*Passage provided:*

____

# color and temperament



## Skye (Feb 19, 2010)

Hello, I am new here and I do not own a poodle at this time. As a child I had a chocolate miniature, and she was a wonderful pet.

I am researching allergy/kid friendly dogs.

I read in one of the poodle books (I think it was Poodle-A Complete Owner's Manual) about a study listing different traits according to color. According to this study, the black poodles seemed to have the most desirable of traits, (didn't bark as much, easy to train, initiate play, etc.) followed by brown, white and apricot. I was a bit disheartened, as I really like the looks of the apricot/reds. Does anyone have experience with the different colors, that can comment on this?

Thank You!


----------



## desertreef (Nov 14, 2009)

LOL... hogwash!


----------



## plumcrazy (Sep 11, 2009)

I know I've seen some more recent threads regarding this subject - but here's a couple of older ones...

http://www.poodleforum.com/showthread.php?t=344
http://www.poodleforum.com/showthread.php?t=113


----------



## Skye (Feb 19, 2010)

plumcrazy said:


> I know I've seen some more recent threads regarding this subject - but here's a couple of older ones...
> 
> http://www.poodleforum.com/showthread.php?t=344
> http://www.poodleforum.com/showthread.php?t=113


Thank you, thank you...I am new to forums, too! Guess I should have searched this first?


----------



## plumcrazy (Sep 11, 2009)

Here's one more...

http://www.poodleforum.com/showthread.php?t=4178


----------



## BFF (Jun 10, 2009)

I would be a lot more concerned about the breeder and the puppies socialization than what color they are. Socializing a puppy properly is going to make a much bigger difference on the behavior of your companion.

You can also ask a good reputable breeder about temperament testing. However, they will interview you and be able to place you with the right puppy for your environment.


----------



## cerulia (Jan 7, 2010)

Skye said:


> Hello, I am new here and I do not own a poodle at this time. As a child I had a chocolate miniature, and she was a wonderful pet.
> 
> I am researching allergy/kid friendly dogs.
> 
> ...

____

*Given information:*
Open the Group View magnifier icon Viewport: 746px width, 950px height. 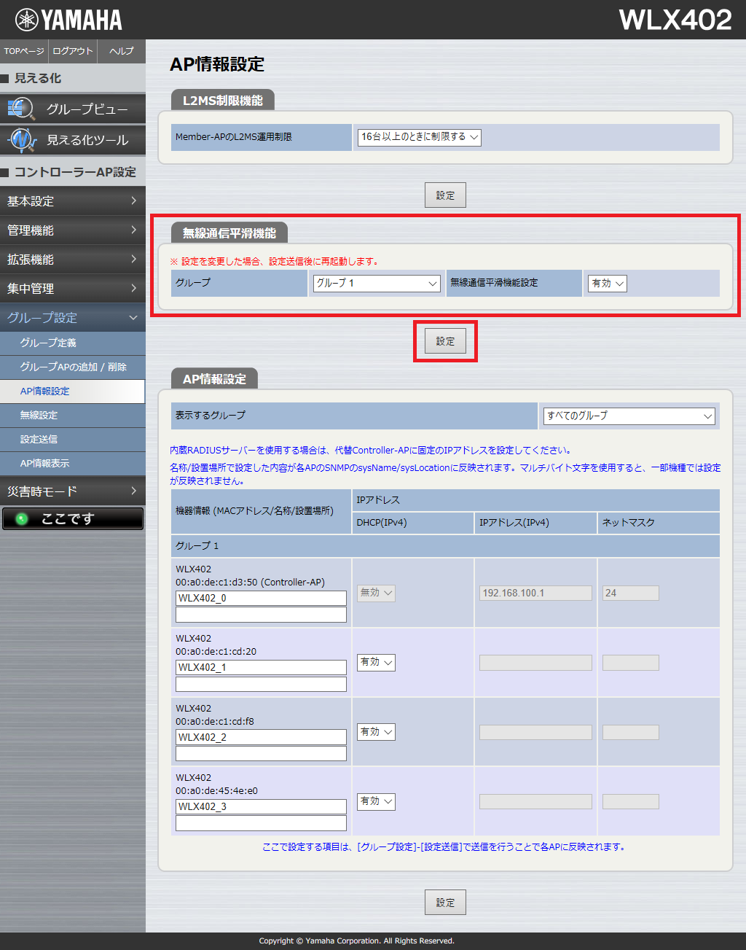(21, 109)
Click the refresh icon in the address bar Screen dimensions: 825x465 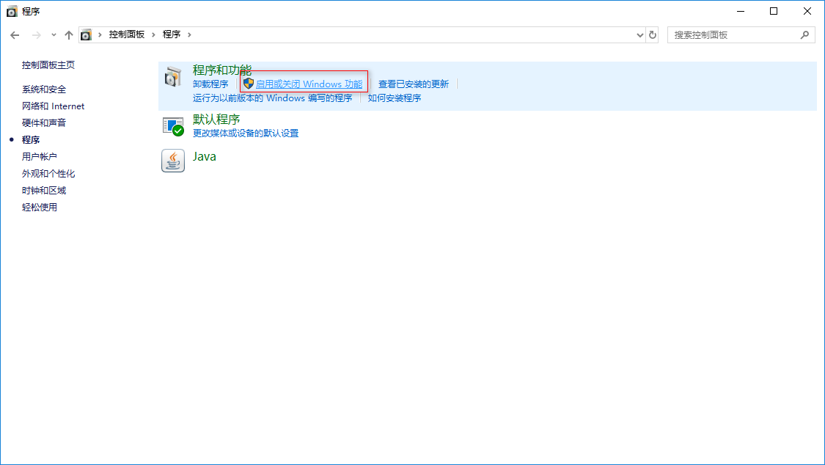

____

*What is needed:*
Continue the forum thread about poodle color and temperament from where it stops.

*Expected answer:*
I have an apricot/cream poodle and she is the sweetest, smartest and most lovely dog I've ever met. She very rarely barks, she's fully housebroken, and she's friendly to everyone!


----------



## Flake (Oct 18, 2009)

While my brown is a gorgeous family dog but really very yappy, purely fault of my own:doh: I've never been consistant working on it but then as a stay at home mum he's got the run of inside/outside as he pleases so it's getting better naturally I think. 

Good luck on your hunt!


----------



## *tina* (Jan 3, 2010)

My black miniature barks when people approach the yard. I believe they were bred to announce the presence of strangers in the beginning. He's not overly yappy, but he lets them know there is a "big, bad dog" back there :lol:


----------



## Winnow (Jan 2, 2010)

I have one apricot and two blacks.

The apricot is totally different then the blacks.

She is from an apricot/apricot breeding and all her siblings and parents are different then my blacks.
Except for her dad who is from a black/apricot breeding.

both my blacks are from a black/black breeding.

She is not different in a bad way but different. 

She is more active, sometimes more nervous, and barks more.
She is also super smart and the most loyal pet.

My blacks don't bark that much, love all and are just more easy going.

I love them all and the apricot is a favorite in my family, my dad loves her. she has attitude and huge personality.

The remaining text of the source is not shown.